Records for processing:
-=-=-

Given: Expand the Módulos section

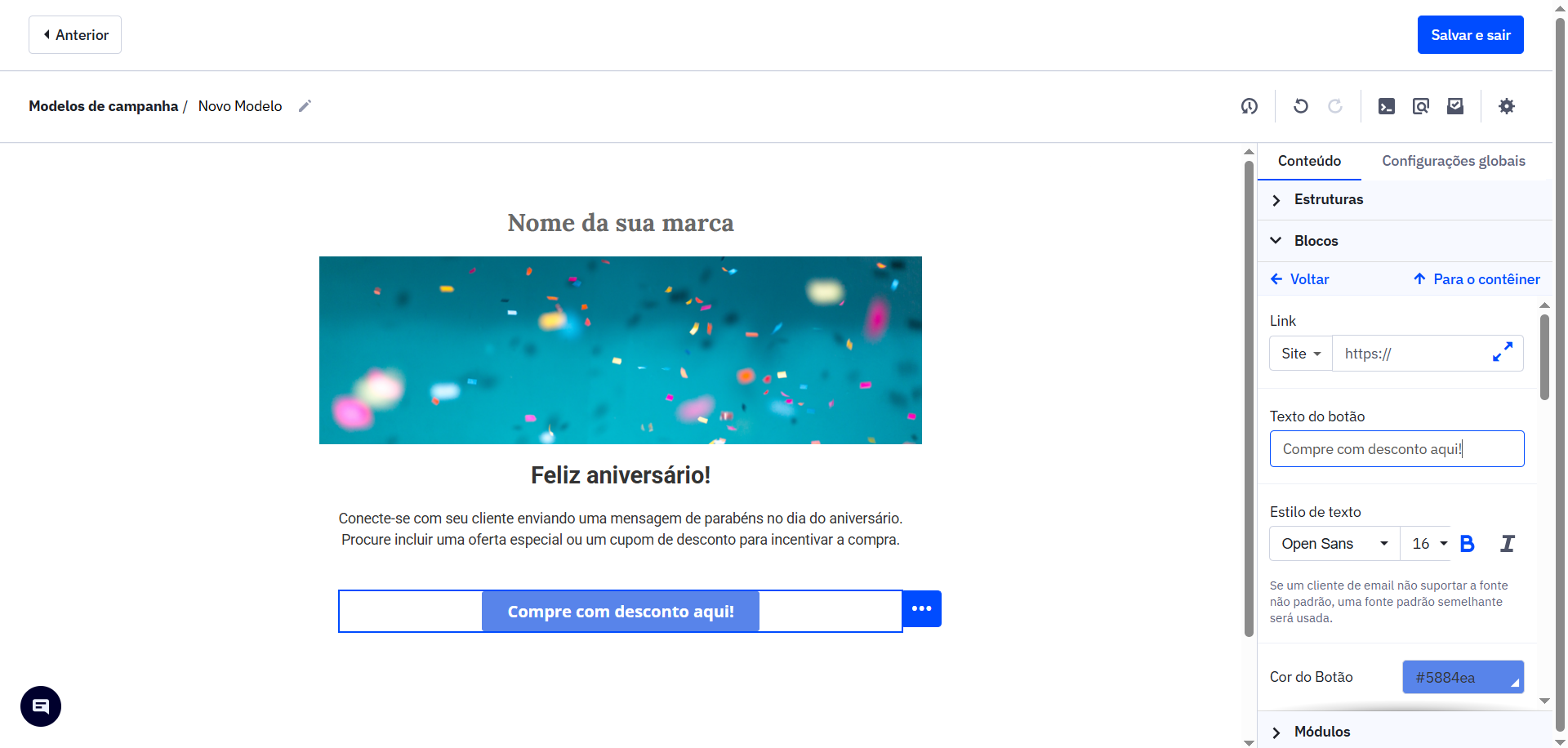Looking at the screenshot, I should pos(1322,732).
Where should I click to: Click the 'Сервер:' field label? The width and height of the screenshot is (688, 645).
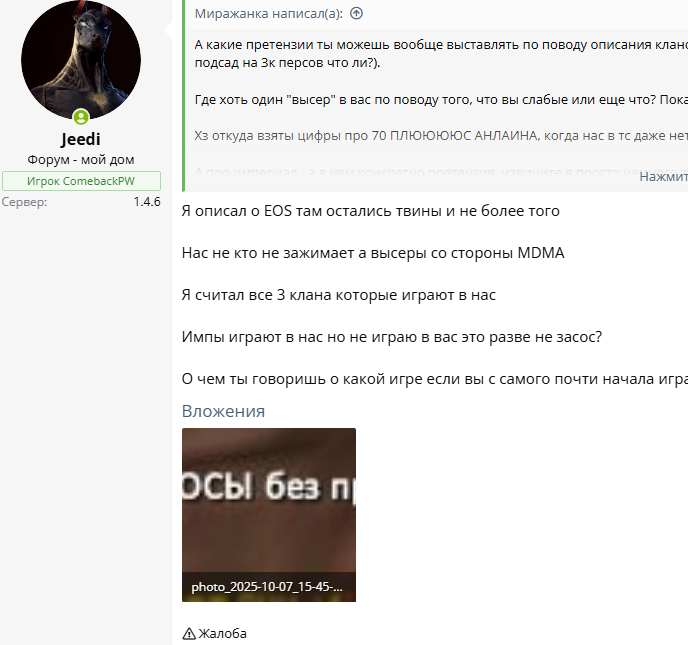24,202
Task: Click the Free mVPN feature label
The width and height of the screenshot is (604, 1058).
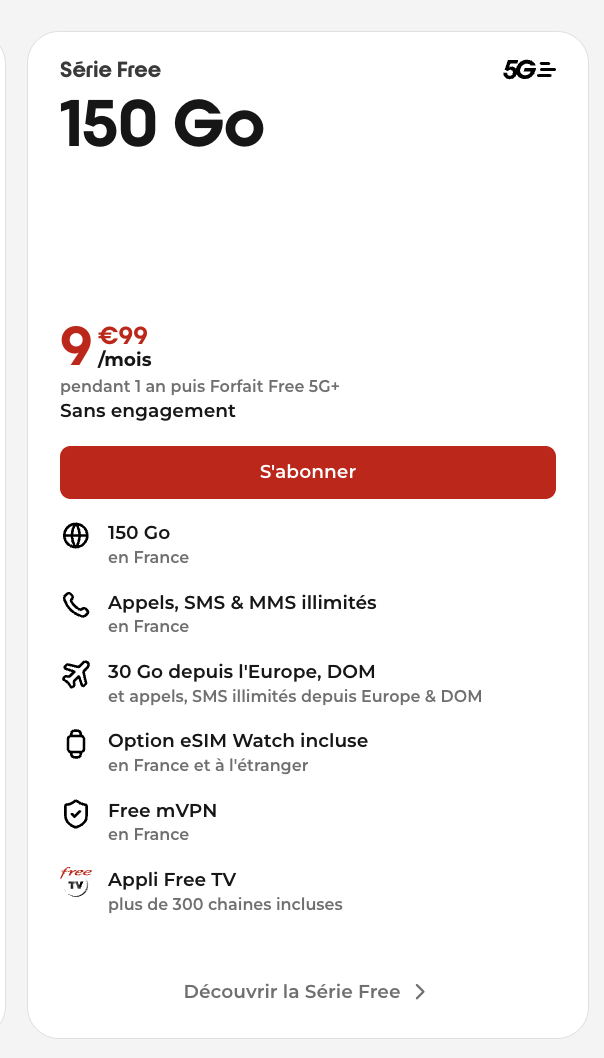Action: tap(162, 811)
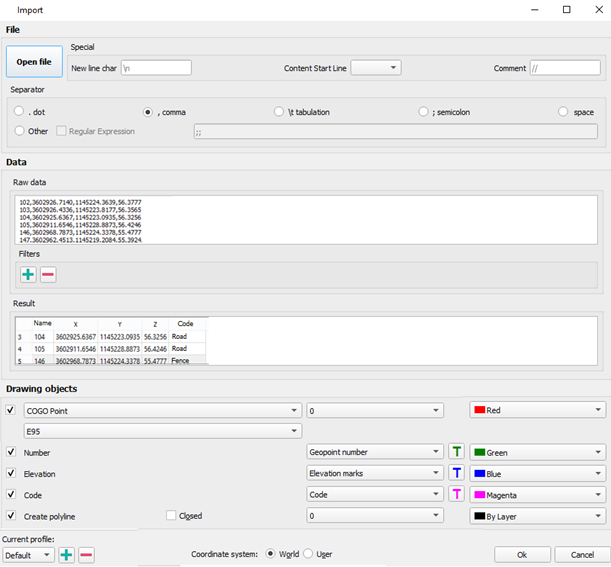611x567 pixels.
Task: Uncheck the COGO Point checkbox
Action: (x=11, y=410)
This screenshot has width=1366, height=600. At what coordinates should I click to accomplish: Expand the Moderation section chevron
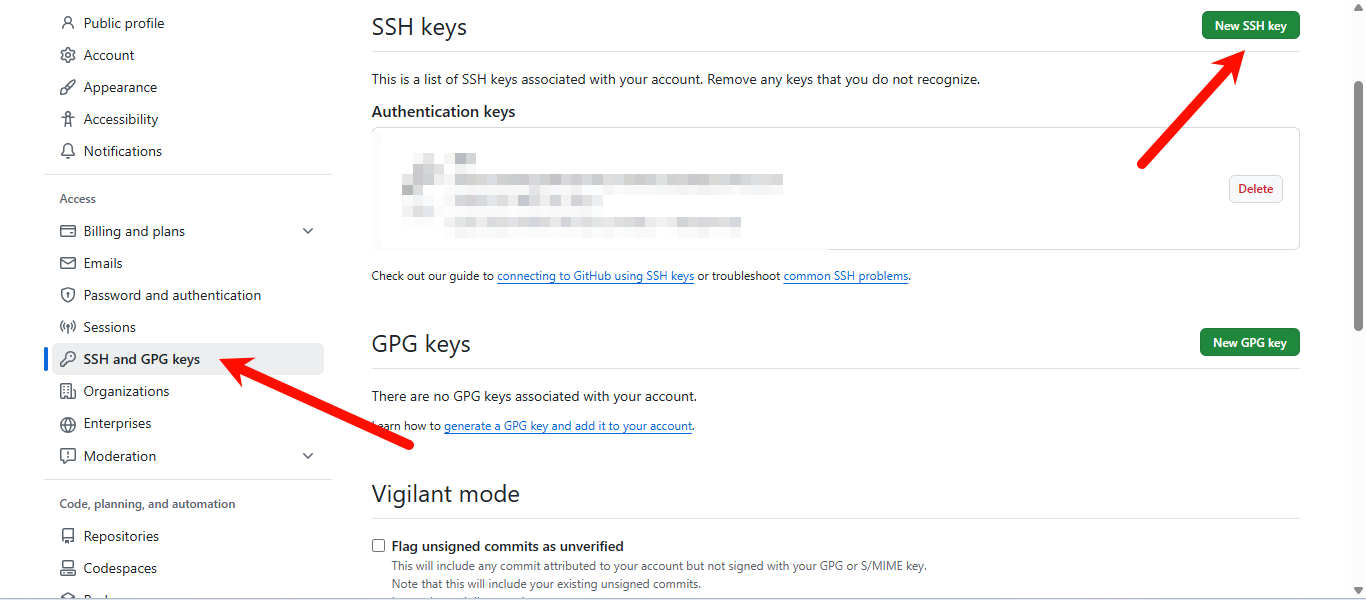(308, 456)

-=-=-

Pull out every line of text in the material above, word for word, leaving the pictures out.

Given: Expand the Módulos section

Looking at the screenshot, I should pos(1322,732).
Where should I click to: Click the 'Сервер:' field label? The width and height of the screenshot is (688, 645).
24,202
Task: Click the Free mVPN feature label
The width and height of the screenshot is (604, 1058).
Action: tap(162, 811)
611x567 pixels.
Task: Uncheck the COGO Point checkbox
Action: (x=11, y=410)
This screenshot has width=1366, height=600. At what coordinates should I click to accomplish: Expand the Moderation section chevron
(308, 456)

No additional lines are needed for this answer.